Я схватился за голову, зная, что позволил ей забрать книгу. Если бы она подумала, что я прячу том, то напугалась бы, хотя не знаю, может ли быть страшнее, чем сейчас. Я постарался уберечь ее, дать возможность выйти из замка, потому, что боюсь, скоро не смогу управлять собой. Он зовет.
А пока, пока еще есть время, я, стараясь не думать о том, что будет, когда Тесс ее найдет, шагал по замку в поисках пера и клочка пергамента для записки. Колдуньево обиталище я видел редко и теперь лишь смутно представлял, где нахожусь.
В голове, кружась и ударяясь друг об друга, причиняя ужасную боль, выстраивались в строки слова. Я не знал еще, что напишу, но хотел подготовить ее к худшему, одновременно перебирая ругательства, которые подошли бы к моей ненависти. Не уберег, не уберег, не уберег.
Сначала Лили — она была сильной, я знаю. Но ее сестра, мать твою в туды, была сильнее. И кто бы мог подумать — у напуганных женщин, подозревающих самый ужасный исход, под боком жил тот, кто мог ее спасти. Но нет же, он испугался за свою никчемную жизнь.

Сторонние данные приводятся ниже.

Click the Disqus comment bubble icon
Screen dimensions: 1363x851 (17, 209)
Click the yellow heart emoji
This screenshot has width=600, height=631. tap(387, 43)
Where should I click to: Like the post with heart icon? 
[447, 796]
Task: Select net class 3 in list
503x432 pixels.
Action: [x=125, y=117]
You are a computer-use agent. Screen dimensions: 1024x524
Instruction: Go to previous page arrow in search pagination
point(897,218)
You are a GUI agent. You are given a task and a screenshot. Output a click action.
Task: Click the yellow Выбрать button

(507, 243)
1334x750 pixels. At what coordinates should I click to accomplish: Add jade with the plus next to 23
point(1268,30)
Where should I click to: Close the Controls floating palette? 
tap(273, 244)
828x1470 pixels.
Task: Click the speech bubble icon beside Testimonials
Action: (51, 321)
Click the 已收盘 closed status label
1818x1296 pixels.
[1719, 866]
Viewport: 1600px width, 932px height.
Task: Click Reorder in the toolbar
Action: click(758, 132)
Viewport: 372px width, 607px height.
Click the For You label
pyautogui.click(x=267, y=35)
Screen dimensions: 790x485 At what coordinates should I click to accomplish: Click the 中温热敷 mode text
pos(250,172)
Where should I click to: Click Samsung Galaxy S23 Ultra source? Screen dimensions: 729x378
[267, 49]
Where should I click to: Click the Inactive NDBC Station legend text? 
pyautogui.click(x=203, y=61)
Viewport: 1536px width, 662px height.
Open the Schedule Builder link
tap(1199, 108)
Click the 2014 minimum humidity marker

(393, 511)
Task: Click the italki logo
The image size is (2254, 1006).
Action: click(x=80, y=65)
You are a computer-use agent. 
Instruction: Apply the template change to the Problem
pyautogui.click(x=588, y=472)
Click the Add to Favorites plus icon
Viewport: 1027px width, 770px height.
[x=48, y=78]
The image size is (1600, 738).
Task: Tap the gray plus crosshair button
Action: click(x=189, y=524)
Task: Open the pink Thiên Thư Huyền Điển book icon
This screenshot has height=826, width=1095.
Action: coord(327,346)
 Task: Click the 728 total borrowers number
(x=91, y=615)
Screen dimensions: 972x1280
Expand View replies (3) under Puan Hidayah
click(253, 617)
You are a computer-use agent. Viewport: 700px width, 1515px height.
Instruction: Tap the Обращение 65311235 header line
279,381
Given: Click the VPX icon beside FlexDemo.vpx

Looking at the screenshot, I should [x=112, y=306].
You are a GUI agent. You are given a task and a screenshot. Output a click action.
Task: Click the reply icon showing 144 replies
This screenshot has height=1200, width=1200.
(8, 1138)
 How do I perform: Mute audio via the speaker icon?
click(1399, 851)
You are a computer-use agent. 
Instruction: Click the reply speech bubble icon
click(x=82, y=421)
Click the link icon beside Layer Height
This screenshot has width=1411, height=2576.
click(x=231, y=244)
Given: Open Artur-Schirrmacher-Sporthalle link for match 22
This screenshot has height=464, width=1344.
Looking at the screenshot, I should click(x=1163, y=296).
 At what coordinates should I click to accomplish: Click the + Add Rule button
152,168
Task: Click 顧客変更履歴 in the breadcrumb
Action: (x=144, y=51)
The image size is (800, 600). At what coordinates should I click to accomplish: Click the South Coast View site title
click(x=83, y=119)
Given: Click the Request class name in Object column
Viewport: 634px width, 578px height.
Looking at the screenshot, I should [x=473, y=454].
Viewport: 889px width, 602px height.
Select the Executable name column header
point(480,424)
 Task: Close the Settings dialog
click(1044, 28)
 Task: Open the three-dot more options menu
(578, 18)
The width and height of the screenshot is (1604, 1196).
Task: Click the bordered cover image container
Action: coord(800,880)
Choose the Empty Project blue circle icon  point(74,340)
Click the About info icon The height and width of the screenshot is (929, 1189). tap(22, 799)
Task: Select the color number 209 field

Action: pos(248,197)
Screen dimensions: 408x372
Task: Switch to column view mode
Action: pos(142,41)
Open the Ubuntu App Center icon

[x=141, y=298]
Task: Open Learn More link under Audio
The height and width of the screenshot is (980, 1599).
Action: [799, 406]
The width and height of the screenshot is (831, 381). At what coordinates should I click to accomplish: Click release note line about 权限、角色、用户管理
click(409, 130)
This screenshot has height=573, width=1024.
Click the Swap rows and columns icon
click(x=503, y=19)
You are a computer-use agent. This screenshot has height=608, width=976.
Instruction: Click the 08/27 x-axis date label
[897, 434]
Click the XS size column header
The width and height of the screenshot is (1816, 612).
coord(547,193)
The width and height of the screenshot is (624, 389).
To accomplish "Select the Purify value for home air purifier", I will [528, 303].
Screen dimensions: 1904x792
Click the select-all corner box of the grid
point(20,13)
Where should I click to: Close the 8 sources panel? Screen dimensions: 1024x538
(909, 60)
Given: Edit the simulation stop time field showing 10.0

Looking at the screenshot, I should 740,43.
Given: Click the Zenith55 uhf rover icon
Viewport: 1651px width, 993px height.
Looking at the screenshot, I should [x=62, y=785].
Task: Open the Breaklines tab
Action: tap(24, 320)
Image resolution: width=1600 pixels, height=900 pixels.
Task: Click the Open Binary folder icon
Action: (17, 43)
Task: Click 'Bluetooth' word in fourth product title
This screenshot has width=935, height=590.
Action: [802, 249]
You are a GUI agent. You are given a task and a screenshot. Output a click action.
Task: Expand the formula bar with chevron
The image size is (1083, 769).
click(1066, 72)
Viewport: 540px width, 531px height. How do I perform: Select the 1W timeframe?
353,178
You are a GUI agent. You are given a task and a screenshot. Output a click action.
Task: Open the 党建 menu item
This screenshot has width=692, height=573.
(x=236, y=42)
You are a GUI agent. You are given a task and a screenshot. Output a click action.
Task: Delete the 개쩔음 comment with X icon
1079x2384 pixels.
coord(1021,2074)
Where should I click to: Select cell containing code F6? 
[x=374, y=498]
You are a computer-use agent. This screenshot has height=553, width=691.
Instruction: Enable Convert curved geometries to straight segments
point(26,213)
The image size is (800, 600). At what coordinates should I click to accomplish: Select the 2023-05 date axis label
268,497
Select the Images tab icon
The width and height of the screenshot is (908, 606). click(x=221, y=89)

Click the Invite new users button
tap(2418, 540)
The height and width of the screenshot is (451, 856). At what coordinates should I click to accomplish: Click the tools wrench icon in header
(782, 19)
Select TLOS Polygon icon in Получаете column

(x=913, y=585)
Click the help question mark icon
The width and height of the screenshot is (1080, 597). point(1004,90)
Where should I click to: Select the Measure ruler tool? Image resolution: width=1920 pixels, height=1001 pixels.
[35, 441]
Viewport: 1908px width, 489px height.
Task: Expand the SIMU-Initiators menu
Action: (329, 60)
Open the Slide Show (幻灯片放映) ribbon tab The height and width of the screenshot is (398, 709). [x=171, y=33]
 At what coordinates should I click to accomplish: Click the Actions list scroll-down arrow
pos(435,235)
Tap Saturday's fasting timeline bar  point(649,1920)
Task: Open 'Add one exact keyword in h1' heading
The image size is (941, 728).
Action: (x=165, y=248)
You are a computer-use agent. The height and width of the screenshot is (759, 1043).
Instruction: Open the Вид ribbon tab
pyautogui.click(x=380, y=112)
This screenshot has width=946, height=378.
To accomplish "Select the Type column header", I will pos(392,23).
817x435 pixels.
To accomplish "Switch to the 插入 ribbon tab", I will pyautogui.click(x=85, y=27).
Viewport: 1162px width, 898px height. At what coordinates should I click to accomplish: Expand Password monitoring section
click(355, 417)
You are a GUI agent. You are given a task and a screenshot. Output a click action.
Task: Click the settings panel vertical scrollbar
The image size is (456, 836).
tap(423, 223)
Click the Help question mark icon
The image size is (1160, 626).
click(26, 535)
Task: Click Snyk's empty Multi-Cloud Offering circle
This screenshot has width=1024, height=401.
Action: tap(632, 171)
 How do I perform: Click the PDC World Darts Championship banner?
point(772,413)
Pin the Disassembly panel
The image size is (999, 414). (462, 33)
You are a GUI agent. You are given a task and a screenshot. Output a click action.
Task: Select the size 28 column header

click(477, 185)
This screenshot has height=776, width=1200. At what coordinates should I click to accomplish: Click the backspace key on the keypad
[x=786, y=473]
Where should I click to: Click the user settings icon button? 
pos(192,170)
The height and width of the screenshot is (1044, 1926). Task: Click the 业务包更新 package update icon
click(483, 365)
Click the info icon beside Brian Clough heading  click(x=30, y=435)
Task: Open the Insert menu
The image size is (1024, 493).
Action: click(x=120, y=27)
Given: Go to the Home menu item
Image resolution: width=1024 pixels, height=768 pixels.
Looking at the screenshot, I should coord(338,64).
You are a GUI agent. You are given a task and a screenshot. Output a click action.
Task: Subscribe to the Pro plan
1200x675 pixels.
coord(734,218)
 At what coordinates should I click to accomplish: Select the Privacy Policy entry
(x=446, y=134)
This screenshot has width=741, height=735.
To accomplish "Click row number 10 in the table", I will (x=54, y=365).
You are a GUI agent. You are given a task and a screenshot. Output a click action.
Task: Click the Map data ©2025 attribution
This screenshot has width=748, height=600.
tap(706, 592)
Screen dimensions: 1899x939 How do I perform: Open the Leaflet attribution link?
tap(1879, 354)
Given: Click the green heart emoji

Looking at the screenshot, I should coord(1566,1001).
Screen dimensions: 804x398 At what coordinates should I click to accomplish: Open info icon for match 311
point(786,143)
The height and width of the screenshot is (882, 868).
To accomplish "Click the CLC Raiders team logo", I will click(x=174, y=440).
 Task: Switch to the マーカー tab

Я всегда думал о том, что потеря имени не пройдет мне даром. И действительно, с тех пор, как я стал безымянным, мне постоянно кажется, что она видит. Может, сейчас Джеральдина не худшая из моих бед, но тогда она внушала мне страх посильнее, чем я сам себе сейчас.
И я побоялся — хотя моя фраза могла спасти ее, я боялся погибнуть сам. Наблюдая за Мелиссой все время до того, как она захватила сестренку, я убеждался в том, что не один безымянный на всю округу.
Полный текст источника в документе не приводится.